**YOUR ASSIGNMENT**
Report each line of the data that contains the string "Save".

**TASK DATA**
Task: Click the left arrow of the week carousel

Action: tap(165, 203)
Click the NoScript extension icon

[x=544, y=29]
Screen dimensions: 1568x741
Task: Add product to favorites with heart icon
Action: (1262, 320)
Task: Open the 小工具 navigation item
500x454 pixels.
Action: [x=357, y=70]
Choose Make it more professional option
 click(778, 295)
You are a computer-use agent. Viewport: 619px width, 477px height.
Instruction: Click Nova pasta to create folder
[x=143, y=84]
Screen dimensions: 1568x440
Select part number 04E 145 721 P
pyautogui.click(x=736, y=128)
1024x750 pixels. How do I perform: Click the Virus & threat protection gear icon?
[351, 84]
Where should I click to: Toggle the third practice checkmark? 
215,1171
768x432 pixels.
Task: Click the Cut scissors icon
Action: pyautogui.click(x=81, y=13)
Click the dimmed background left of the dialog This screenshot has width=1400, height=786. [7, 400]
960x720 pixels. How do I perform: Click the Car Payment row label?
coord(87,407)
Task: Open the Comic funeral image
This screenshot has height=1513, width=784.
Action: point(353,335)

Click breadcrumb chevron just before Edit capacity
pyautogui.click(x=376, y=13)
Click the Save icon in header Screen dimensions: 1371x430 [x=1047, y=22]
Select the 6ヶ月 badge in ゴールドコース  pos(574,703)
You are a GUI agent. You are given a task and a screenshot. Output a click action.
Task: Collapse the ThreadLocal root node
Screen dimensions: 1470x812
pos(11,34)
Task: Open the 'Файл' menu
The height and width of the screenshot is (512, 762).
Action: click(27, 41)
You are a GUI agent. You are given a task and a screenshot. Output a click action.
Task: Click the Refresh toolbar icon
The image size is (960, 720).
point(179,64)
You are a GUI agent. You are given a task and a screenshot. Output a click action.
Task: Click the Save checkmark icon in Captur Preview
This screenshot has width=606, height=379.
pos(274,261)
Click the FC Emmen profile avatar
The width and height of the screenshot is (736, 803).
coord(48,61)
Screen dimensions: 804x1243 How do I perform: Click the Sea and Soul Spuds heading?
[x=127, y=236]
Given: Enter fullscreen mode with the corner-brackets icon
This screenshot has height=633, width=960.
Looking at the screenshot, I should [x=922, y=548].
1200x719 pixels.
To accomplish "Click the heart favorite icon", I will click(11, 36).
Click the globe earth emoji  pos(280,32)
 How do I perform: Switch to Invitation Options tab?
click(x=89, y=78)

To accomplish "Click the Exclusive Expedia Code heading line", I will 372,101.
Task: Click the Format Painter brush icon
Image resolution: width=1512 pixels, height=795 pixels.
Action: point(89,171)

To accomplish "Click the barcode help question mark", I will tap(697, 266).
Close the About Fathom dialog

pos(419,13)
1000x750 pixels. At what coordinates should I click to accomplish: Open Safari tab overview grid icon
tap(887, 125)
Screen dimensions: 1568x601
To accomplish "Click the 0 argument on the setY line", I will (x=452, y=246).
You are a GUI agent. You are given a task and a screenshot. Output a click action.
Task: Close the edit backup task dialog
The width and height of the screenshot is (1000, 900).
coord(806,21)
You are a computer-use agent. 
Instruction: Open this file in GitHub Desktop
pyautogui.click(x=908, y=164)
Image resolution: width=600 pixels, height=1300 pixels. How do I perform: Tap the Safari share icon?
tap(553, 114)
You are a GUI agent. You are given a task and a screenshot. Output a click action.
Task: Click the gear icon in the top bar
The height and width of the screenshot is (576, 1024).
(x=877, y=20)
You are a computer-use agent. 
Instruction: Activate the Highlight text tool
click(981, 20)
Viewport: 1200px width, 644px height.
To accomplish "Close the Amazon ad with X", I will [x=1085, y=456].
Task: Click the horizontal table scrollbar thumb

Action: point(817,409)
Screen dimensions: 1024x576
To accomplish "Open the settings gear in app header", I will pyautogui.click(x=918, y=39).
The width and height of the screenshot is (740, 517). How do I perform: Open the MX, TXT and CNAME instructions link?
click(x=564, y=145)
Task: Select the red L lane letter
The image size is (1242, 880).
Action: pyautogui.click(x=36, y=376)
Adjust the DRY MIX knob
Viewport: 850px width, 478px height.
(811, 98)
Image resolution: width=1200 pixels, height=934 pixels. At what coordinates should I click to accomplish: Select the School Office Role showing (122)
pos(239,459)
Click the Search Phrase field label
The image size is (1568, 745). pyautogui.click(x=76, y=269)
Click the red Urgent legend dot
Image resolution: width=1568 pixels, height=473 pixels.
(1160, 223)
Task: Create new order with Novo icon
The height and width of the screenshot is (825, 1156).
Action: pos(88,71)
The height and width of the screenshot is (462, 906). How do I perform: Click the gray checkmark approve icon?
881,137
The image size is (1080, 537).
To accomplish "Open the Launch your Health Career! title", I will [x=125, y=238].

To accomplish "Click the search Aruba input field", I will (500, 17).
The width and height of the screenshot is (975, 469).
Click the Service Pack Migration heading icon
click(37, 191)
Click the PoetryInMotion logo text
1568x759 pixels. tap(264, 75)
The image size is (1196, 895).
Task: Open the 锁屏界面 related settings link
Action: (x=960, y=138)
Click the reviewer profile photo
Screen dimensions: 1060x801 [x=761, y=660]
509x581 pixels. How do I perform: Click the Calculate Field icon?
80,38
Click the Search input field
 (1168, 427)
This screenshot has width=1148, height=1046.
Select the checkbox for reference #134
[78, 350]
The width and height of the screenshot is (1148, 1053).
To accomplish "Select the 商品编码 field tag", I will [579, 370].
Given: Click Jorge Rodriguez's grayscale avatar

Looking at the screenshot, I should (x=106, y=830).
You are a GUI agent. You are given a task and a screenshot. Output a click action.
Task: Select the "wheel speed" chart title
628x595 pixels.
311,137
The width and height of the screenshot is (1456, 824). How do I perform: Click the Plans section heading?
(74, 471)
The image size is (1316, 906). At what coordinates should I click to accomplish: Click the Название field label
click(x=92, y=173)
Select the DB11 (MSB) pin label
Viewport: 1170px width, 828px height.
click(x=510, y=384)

**WRITTEN RESPONSE**
Click the Save icon in header Screen dimensions: 1371x430 [x=1047, y=22]
Task: Click the Save checkmark icon in Captur Preview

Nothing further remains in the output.